#### [Your task]
Your answer should be the lines below from the one with "Given: Click the home" to the one with "Toggle the Active", both included, given again exactly and with nothing added.

#### [Task inputs]
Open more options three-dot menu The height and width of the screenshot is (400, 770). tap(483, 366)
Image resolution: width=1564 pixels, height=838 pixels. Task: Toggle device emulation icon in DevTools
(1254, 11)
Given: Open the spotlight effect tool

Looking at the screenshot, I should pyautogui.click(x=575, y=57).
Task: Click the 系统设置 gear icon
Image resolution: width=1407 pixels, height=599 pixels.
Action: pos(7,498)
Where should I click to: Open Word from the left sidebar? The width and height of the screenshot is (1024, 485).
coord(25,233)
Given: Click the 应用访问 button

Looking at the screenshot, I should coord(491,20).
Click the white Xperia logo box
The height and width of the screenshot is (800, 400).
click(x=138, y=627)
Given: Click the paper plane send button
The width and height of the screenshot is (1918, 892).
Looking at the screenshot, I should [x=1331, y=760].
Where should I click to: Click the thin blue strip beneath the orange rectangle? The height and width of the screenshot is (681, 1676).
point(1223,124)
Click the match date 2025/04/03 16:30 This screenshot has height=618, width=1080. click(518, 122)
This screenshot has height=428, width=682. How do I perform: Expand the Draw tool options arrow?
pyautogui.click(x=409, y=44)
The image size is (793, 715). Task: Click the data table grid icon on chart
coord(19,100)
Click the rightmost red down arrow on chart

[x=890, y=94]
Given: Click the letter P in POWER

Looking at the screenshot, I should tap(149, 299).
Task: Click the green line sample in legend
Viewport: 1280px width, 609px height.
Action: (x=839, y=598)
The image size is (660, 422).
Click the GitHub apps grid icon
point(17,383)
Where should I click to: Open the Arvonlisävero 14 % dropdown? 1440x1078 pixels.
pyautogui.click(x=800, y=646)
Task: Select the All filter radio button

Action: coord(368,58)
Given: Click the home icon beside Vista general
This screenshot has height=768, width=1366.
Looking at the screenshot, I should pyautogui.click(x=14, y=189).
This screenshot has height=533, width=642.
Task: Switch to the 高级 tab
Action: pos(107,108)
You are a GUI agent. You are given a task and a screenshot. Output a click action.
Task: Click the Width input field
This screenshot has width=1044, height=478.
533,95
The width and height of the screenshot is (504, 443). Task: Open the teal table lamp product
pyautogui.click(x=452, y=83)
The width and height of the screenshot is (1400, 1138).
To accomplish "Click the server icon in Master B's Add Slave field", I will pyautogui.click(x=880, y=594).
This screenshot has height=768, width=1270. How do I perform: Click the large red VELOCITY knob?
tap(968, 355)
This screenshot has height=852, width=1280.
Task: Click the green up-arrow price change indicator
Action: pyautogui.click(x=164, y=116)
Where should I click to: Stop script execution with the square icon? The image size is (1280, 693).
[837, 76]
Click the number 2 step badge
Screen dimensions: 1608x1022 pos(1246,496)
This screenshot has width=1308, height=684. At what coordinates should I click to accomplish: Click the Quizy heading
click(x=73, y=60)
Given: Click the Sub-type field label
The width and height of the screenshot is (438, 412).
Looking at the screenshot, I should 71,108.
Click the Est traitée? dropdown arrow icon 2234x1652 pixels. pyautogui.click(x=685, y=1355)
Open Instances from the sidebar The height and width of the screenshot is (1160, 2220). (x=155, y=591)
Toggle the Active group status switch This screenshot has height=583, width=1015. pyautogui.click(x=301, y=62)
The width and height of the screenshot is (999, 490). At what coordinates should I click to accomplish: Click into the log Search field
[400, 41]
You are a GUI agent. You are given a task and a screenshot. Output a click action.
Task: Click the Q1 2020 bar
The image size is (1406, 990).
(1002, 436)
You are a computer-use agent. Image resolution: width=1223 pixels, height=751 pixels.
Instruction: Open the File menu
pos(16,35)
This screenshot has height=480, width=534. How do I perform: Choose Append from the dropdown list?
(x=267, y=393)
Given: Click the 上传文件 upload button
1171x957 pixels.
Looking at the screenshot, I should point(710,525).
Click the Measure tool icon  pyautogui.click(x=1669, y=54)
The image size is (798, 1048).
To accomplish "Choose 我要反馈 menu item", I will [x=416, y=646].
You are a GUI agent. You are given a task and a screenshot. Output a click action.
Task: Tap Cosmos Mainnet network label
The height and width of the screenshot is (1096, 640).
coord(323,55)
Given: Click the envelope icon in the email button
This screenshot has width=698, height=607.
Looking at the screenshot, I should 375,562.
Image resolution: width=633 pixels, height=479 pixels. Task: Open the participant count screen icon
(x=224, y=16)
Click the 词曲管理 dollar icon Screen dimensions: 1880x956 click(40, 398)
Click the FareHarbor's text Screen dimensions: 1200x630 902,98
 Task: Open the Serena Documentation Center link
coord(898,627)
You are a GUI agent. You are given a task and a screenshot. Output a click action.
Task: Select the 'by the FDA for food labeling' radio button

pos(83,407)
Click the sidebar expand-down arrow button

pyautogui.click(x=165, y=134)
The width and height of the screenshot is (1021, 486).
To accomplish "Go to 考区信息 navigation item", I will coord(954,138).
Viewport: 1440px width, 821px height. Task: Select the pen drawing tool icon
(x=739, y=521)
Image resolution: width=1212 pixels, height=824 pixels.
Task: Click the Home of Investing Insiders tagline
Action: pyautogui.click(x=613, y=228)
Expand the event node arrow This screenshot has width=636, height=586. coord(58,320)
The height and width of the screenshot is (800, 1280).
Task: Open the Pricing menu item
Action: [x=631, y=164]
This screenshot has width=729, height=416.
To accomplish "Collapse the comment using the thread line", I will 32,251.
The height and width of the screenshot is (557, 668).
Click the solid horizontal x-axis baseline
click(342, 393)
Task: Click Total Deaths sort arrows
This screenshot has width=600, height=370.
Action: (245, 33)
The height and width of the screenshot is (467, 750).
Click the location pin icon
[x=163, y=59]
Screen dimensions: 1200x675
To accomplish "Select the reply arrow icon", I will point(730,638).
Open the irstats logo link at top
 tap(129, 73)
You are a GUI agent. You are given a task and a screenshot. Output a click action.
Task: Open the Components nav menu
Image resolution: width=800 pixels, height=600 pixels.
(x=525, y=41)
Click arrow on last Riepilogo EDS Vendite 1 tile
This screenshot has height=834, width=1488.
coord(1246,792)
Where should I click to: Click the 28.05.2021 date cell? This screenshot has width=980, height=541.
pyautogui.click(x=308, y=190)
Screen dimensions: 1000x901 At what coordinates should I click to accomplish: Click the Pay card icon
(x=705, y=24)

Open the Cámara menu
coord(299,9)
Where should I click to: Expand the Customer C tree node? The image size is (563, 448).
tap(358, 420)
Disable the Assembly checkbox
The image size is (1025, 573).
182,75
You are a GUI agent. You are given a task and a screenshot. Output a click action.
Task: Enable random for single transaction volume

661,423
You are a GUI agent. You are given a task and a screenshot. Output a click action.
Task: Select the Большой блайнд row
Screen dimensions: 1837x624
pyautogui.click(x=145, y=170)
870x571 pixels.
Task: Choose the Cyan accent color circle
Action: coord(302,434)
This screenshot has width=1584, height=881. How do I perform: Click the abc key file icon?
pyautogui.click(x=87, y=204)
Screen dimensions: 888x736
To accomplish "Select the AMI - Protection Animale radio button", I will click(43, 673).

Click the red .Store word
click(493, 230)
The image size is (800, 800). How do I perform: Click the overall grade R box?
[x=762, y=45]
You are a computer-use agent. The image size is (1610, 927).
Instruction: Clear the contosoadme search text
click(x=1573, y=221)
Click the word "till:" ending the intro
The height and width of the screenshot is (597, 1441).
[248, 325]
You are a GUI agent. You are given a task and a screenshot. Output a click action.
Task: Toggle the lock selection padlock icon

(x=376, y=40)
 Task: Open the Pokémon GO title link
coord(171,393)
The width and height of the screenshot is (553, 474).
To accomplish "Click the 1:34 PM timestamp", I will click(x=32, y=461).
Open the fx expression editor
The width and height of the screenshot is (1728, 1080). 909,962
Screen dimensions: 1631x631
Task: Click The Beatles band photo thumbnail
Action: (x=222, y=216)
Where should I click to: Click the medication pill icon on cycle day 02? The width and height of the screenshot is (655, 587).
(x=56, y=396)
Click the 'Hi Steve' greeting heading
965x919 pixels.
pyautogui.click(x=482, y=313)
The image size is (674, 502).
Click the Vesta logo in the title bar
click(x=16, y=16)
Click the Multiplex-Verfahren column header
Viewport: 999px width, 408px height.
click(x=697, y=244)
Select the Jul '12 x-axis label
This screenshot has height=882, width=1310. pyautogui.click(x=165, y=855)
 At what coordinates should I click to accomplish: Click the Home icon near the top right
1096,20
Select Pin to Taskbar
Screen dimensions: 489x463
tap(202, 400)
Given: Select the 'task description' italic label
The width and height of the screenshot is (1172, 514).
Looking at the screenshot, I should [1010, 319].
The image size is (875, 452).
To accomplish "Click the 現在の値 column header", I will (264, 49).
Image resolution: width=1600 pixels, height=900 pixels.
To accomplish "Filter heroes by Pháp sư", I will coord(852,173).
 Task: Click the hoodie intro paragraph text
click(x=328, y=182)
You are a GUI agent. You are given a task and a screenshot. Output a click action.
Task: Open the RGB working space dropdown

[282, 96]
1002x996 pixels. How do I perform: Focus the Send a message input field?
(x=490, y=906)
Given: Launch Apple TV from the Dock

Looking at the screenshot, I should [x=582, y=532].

#### [Problem solution]
Given: Click the home icon beside Vista general
This screenshot has height=768, width=1366.
Looking at the screenshot, I should pyautogui.click(x=14, y=189).
This screenshot has height=533, width=642.
Task: Switch to the 高级 tab
Action: pos(107,108)
You are a GUI agent. You are given a task and a screenshot. Output a click action.
Task: Click the Width input field
This screenshot has width=1044, height=478.
533,95
The width and height of the screenshot is (504, 443). Task: Open the teal table lamp product
pyautogui.click(x=452, y=83)
The width and height of the screenshot is (1400, 1138).
To accomplish "Click the server icon in Master B's Add Slave field", I will pyautogui.click(x=880, y=594).
This screenshot has height=768, width=1270. How do I perform: Click the large red VELOCITY knob?
tap(968, 355)
This screenshot has height=852, width=1280.
Task: Click the green up-arrow price change indicator
Action: pyautogui.click(x=164, y=116)
Where should I click to: Stop script execution with the square icon? The image size is (1280, 693).
[837, 76]
Click the number 2 step badge
Screen dimensions: 1608x1022 pos(1246,496)
This screenshot has width=1308, height=684. At what coordinates should I click to accomplish: Click the Quizy heading
click(x=73, y=60)
Given: Click the Sub-type field label
The width and height of the screenshot is (438, 412).
Looking at the screenshot, I should 71,108.
Click the Est traitée? dropdown arrow icon 2234x1652 pixels. pyautogui.click(x=685, y=1355)
Open Instances from the sidebar The height and width of the screenshot is (1160, 2220). (x=155, y=591)
Toggle the Active group status switch This screenshot has height=583, width=1015. pyautogui.click(x=301, y=62)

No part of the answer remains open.